Si può mantenere medico di base anche se cambio residenza

Il medico di base si può avere solo nel Comune di residenza ma non sempre se si cambia residenza bisogna per forza cambiare medico: casi previsti

Si può mantenere medico di base anche se

Si può mantenere medico di base anche se cambio residenza?

Stando a quanto previsto dalle norme in vigore, se si cambiare residenza si può mantenere lo stesso medico di base se la nuova residenza si trova all’interno della stessa Asl. Se, invece, la nuova residenza viene fissata in un’altra zona Asl o in altro Comune molto lontano dal primo di residenza, addirittura cambiando regione, allora non si può mantenere il proprio medico di base. Dunque, se si cambia residenza non si deve per forza cambiare anche il medico di base.
 

Ogni cittadino ha un medico di base, medico professionista specializzato in medicina generale convenzionato con il Sistema sanitario nazionale (Ssn), che si sceglie, tra quelli disponibili, nel luogo in cui si ha residenza o anche domicilio, recandosi presso la Asl del Comune.

Requisito fondamentale per avere il medico di base è avere la residenza nel luogo in cui bisogna effettuare la scelta. Ma se si cambia residenza bisogna anche cambiare medico di base o si può mantenere il proprio?

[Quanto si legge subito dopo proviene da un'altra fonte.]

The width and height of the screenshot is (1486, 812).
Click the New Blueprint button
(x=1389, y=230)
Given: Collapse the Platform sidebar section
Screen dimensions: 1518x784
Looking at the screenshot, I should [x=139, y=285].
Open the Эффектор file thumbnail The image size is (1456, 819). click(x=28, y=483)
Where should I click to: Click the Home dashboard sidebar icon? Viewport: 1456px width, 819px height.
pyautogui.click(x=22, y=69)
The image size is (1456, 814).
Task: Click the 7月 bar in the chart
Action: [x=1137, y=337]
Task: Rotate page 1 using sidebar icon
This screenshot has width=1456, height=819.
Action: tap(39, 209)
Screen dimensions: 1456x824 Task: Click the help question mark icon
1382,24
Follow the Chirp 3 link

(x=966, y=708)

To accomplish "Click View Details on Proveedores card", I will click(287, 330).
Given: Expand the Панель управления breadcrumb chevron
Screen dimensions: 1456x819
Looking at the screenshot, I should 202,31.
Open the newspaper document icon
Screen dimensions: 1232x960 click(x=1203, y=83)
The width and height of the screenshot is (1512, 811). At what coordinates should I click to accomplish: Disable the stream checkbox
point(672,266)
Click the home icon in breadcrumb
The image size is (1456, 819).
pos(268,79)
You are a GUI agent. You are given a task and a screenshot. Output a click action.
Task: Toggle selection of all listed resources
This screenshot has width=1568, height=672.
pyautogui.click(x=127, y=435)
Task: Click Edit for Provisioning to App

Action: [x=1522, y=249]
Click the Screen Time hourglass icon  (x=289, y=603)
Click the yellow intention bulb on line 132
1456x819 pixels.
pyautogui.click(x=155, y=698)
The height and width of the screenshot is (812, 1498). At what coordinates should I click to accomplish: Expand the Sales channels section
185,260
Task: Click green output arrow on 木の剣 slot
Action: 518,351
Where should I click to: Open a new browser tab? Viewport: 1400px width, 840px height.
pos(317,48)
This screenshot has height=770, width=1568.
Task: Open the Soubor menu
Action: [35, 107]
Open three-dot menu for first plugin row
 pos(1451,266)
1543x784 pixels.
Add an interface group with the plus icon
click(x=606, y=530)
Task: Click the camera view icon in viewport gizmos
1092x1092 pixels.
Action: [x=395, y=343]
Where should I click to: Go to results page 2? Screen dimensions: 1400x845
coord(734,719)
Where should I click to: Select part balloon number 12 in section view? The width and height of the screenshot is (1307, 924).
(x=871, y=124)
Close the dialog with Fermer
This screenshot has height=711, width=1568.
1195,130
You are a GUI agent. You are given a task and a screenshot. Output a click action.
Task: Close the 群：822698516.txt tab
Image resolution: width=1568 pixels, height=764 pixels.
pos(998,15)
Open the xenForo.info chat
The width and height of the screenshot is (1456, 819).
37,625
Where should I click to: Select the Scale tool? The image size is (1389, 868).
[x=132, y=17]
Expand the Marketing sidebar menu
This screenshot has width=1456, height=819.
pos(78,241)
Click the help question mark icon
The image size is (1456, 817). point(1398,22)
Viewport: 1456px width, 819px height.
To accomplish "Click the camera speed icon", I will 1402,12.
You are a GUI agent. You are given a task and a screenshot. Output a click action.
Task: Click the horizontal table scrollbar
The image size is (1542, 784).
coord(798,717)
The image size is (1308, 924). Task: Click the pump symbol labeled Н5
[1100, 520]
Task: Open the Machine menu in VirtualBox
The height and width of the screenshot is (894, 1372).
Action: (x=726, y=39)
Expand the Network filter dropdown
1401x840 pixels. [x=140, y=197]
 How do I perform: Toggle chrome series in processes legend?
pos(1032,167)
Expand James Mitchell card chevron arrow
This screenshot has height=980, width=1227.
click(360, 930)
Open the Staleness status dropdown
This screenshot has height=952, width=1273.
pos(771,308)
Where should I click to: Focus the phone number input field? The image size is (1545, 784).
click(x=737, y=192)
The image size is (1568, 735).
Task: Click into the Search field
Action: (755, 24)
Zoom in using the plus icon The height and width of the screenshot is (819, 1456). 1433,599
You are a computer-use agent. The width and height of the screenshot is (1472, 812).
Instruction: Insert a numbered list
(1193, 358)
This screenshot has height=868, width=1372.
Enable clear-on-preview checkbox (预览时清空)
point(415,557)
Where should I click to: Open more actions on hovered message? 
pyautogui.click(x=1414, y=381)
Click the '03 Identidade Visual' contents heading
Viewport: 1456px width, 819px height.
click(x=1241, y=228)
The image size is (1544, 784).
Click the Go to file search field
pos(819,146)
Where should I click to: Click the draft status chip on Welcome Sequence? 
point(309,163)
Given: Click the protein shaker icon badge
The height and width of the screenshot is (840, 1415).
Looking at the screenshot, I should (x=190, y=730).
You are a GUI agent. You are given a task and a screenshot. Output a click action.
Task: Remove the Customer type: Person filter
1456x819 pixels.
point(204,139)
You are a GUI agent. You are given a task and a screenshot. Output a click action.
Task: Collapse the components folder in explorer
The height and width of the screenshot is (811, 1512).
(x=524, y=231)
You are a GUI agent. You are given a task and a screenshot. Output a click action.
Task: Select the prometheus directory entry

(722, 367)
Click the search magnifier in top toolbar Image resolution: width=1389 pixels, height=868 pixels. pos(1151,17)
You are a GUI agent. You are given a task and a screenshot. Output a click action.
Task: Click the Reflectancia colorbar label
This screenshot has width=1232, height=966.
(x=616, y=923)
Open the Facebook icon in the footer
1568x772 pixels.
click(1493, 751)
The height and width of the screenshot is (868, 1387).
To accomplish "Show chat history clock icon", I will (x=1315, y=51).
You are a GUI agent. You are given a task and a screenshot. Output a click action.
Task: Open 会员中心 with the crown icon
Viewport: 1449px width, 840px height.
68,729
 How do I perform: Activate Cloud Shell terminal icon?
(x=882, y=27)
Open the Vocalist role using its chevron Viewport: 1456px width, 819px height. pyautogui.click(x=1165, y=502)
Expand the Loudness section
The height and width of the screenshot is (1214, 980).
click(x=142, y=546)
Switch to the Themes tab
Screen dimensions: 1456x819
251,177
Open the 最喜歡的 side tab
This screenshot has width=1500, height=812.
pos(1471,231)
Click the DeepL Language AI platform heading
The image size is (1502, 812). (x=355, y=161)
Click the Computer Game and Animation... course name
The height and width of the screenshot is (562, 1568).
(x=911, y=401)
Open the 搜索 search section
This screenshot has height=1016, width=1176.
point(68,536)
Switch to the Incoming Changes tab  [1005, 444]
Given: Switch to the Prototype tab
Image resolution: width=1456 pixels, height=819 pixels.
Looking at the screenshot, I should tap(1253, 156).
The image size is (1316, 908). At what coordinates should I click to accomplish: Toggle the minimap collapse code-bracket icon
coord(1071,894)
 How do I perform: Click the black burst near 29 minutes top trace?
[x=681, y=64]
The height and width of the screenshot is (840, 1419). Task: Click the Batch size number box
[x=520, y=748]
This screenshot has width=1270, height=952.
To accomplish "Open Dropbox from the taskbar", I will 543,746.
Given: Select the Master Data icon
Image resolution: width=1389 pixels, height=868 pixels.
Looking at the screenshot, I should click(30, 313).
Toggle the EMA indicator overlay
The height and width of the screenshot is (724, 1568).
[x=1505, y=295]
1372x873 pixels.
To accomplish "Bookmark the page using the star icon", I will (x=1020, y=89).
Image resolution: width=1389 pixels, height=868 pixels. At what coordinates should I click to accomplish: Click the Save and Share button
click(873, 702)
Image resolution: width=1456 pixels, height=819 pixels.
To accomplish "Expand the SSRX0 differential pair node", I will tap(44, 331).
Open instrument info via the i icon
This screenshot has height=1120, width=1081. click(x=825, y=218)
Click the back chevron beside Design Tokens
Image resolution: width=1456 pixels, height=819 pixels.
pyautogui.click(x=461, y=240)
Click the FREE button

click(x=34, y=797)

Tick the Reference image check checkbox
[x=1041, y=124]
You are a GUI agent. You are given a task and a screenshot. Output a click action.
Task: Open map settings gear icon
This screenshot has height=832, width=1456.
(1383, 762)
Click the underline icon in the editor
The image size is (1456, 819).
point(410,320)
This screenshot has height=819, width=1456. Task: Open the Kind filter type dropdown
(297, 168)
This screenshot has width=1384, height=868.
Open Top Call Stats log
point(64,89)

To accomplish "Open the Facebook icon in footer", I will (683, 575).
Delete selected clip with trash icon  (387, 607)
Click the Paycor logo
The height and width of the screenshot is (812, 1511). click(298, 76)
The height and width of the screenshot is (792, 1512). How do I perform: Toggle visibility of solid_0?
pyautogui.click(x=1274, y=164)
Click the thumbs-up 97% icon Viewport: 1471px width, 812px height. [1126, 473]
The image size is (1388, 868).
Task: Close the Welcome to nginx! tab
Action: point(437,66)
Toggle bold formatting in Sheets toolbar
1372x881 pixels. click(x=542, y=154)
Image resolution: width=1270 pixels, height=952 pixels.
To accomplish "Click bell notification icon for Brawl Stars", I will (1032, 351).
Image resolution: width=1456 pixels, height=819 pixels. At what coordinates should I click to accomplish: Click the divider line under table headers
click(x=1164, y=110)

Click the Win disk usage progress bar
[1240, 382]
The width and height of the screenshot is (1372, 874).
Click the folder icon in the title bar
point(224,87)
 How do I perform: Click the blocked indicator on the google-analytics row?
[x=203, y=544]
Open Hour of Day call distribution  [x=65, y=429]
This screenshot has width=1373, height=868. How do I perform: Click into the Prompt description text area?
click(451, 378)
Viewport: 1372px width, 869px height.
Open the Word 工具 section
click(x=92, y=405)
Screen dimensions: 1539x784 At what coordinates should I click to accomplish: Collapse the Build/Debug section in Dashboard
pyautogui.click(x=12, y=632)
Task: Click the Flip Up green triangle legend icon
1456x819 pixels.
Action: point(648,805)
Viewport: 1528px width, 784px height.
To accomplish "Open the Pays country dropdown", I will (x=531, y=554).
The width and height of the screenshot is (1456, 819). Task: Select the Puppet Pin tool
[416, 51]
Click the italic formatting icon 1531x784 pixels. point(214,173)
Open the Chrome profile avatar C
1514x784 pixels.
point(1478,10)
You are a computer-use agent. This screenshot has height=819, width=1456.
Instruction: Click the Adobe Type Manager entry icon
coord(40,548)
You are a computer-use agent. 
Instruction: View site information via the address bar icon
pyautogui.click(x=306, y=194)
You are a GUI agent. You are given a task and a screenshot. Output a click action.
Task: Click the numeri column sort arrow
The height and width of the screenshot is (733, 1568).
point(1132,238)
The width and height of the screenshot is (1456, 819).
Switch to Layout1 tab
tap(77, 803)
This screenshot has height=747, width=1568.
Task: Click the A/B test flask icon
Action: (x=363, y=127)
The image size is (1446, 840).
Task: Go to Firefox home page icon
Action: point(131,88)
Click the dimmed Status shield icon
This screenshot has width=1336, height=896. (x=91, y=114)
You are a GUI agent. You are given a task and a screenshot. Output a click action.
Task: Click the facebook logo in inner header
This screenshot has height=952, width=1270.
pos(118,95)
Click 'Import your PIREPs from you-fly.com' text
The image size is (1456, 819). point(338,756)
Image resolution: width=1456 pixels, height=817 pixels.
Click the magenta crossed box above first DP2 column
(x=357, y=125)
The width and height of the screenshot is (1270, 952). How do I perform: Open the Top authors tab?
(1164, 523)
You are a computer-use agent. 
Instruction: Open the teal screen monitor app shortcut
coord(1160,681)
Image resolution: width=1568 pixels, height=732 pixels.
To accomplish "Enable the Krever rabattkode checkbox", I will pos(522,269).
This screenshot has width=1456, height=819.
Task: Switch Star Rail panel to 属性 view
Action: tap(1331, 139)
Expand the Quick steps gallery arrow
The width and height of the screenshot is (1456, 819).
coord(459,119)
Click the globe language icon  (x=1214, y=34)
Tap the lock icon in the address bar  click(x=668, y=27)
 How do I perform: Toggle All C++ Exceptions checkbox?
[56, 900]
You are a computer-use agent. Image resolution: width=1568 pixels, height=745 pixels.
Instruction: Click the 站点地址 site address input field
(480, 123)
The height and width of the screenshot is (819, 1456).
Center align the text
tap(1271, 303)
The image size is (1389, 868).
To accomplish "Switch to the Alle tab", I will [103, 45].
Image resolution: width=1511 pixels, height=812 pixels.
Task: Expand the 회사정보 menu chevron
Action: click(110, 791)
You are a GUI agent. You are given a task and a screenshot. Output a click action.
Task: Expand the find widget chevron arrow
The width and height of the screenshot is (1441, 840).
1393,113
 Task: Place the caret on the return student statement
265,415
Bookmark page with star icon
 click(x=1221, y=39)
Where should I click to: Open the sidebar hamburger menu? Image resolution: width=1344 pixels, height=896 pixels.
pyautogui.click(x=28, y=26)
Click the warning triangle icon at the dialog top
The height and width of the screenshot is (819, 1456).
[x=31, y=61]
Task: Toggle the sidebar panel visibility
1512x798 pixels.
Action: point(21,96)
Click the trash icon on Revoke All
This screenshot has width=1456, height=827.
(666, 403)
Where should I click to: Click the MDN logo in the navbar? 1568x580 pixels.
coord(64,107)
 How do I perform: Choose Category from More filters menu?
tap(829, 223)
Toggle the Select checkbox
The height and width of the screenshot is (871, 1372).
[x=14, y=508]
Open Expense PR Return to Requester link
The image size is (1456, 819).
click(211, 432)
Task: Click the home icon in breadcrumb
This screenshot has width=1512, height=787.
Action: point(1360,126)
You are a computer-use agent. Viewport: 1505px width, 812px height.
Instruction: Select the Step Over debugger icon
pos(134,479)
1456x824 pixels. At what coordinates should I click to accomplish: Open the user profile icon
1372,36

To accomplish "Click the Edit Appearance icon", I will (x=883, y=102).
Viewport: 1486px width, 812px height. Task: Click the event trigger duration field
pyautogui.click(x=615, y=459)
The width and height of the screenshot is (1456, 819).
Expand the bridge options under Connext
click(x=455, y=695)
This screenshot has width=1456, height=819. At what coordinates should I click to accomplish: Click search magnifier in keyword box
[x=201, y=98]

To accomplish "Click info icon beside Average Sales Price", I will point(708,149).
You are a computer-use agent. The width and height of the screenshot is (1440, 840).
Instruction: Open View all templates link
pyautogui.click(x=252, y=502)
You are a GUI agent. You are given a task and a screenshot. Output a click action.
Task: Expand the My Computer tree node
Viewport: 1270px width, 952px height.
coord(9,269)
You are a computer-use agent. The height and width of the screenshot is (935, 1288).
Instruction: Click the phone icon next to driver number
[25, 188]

  • Mantenere il medico di base anche se cambio residenza si può o no
  • Cambiare medico di base per cambio residenza regole 

Mantenere il medico di base anche se cambio residenza si può o no

Il medico di base si può avere solo nel Comune in cui si ha la residenza. Se si cambia residenza all'interno dello stesso Comune, pur cambiando zona, si può mantenere il proprio medico di base optando per la cosiddetta scelta in deroga, chiedendo cioè all'Asl di mantenere come medico di base il proprio di residenza.

 Ma se la residenza viene spostata in un Comune diverso, pur se vicino, il medico di base deve essere cambiato. Dunque, stando a quanto previsto dalle norme in vigore, se si cambia residenza si può mantenere lo stesso medico di base se la nuova residenza si trova all’interno della stessa Asl.

Se, invece, la nuova residenza viene fissata in un’altra zona Asl o in altro Comune molto lontano dal primo di residenza, addirittura cambiando regione, allora non si può mantenere il proprio medico di base e bisogna cambiare medico di base.

Nel caso in cui il cambio di residenza sia temporaneo, si può mantenere il proprio medico di base nel Comune di residenza principale e scegliere un medico di base temporaneo nel luogo in cui ci si trasferisce temporaneamente.

Se, infatti, si cambia residenza e non si ha il medico di base, ci si può nel frattempo rivolgere o al servizio di continuità assistenziale o alla guardia medica del luogo in cui ci si trova. 

Cambiare medico di base per cambio residenza regole 

Cambiare residenza significa, dunque, per le norme in vigore, cambiare anche il medico di base e il trasferimento del proprio medico di base si deve fare presso una sede Asl del nuovo Comune di residenza presentando un documento di identità in corso di validità e il proprio codice fiscale.

L’impiegato Asl fornisce al richiedente l’elenco dei medici disponibili tra cui scegliere in base a ubicazione dello studio medico in base alla propria residenza e alle proprie esigenze e ,se il cittadino indica un medico che ha ancora disponibilità, allora si procede all’immediata assegnazione dello stesso.

Per il cambio del medico di base per cambi di residenza temporanea, bisogna iscriversi temporaneamente all’Asl della città in cui si fissa la nuova residenza temporanea, ricordando che l’iscrizione temporanea all’Asl dura da un minimo di 3 fino a massimo 12 mesi, fare la richiesta del nuovo medico di base e compilare un modulo dove dichiarare il motivo per cui si vive nel nuovo Comune di residenza temporaneamente, se per motivi di studio, lavoro, ecc.

Nel caso di temporanea residenza in altro Comune per motivi di studio, bisogna presentare il certificato di frequenza rilasciato da scuola o università; per temporanea residenza in altro Comune per motivi di lavoro, bisogna presentare una copia del contratto di lavoro o una dichiarazione del datore di lavoro in cui si riporta la richiesta di trasferimento in altro Comune per almeno tre mesi; mentre per temporanea residenza per motivi di salute bisogna presentare apposita documentazione, certificati, ecc che dimostrino gli effettivi motivi di salute che hanno portato al temporaneo trasferimento.

E’ possibile cambiare il medico di base anche direttamente online. Ogni Regione, infatti, permette ai cittadini, tramite apposito sito web, di effettuare la prima scelte o revocare il medico di base e scegliere un altro.